- EXERCISE GOAL:
Exactly reproduce the lines from the one containing "The height and" through the last line of the data, both ends included, leaving out pictures.

- RECORD EXTRACTS:
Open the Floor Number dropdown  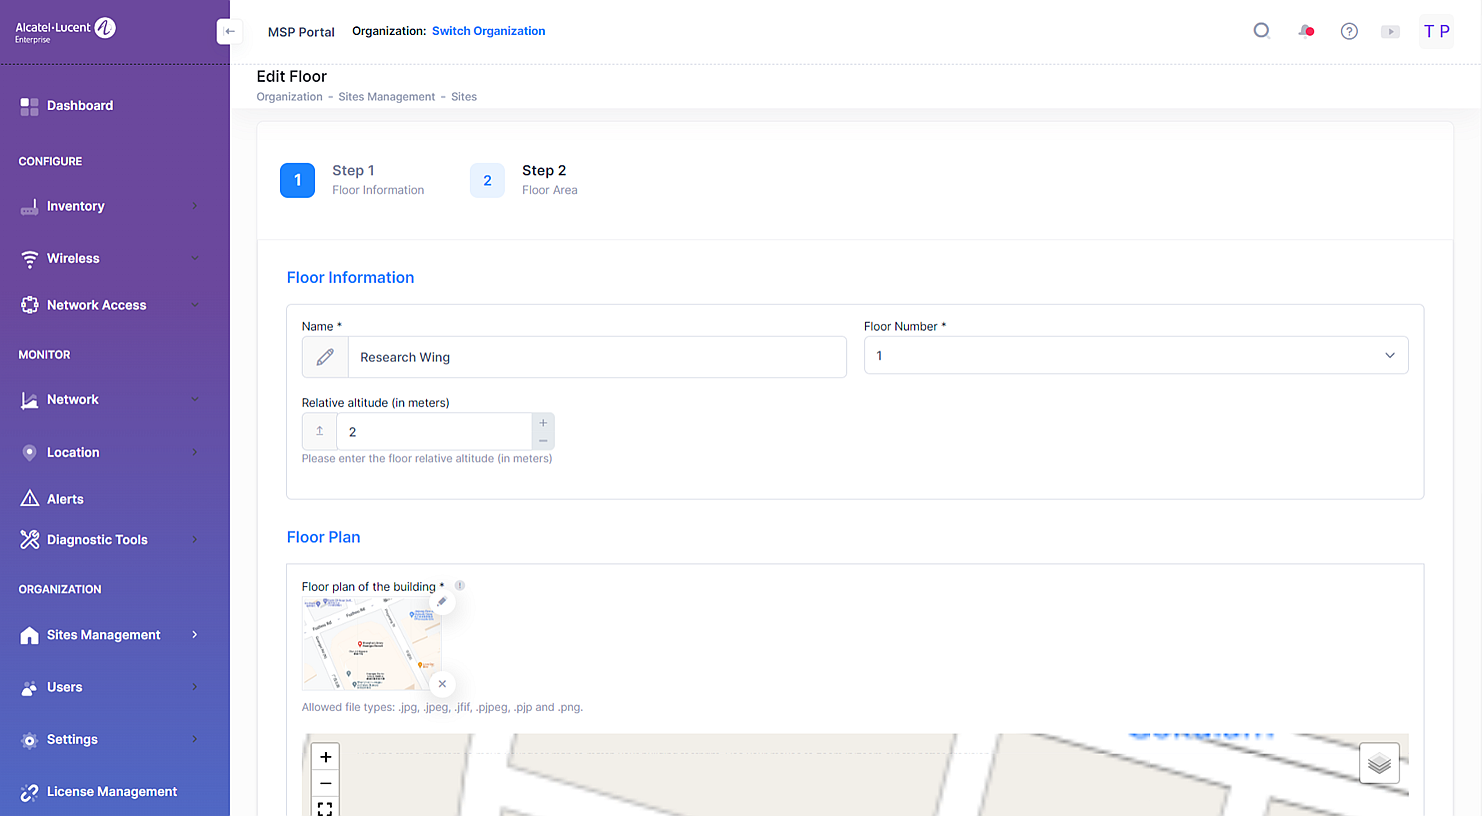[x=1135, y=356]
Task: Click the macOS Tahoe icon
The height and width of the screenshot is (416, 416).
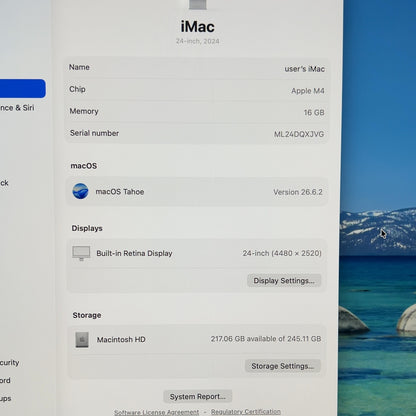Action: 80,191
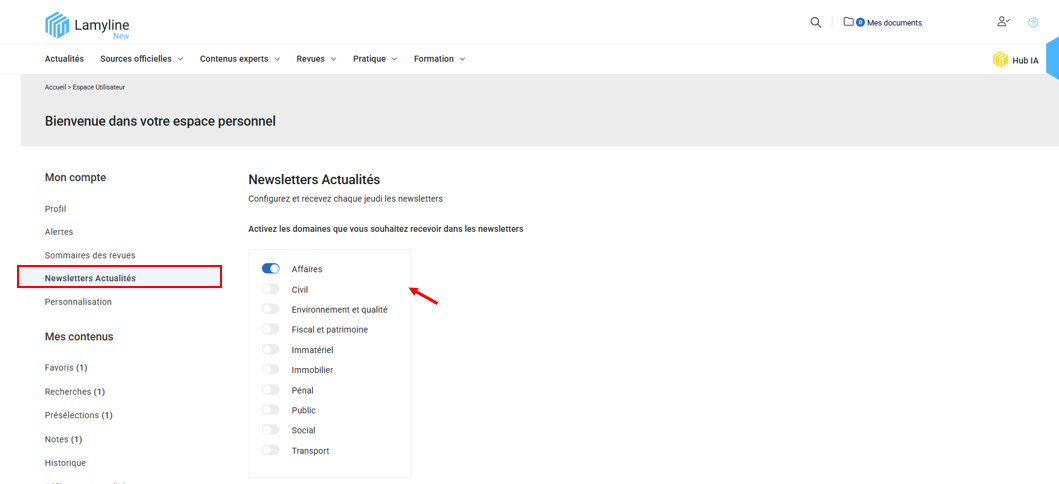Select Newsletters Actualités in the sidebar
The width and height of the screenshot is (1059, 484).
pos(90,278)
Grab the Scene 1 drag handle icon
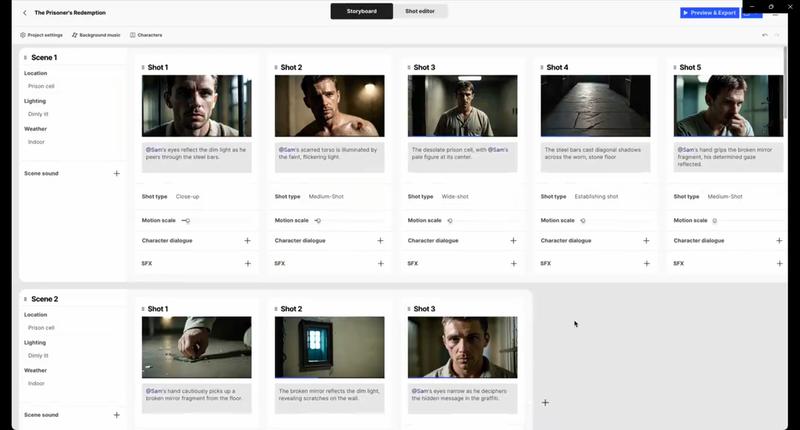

- OUTPUT:
The height and width of the screenshot is (416, 416).
Action: 80,191
Select Newsletters Actualités in the sidebar
The width and height of the screenshot is (1059, 484).
pos(90,278)
Grab the Scene 1 drag handle icon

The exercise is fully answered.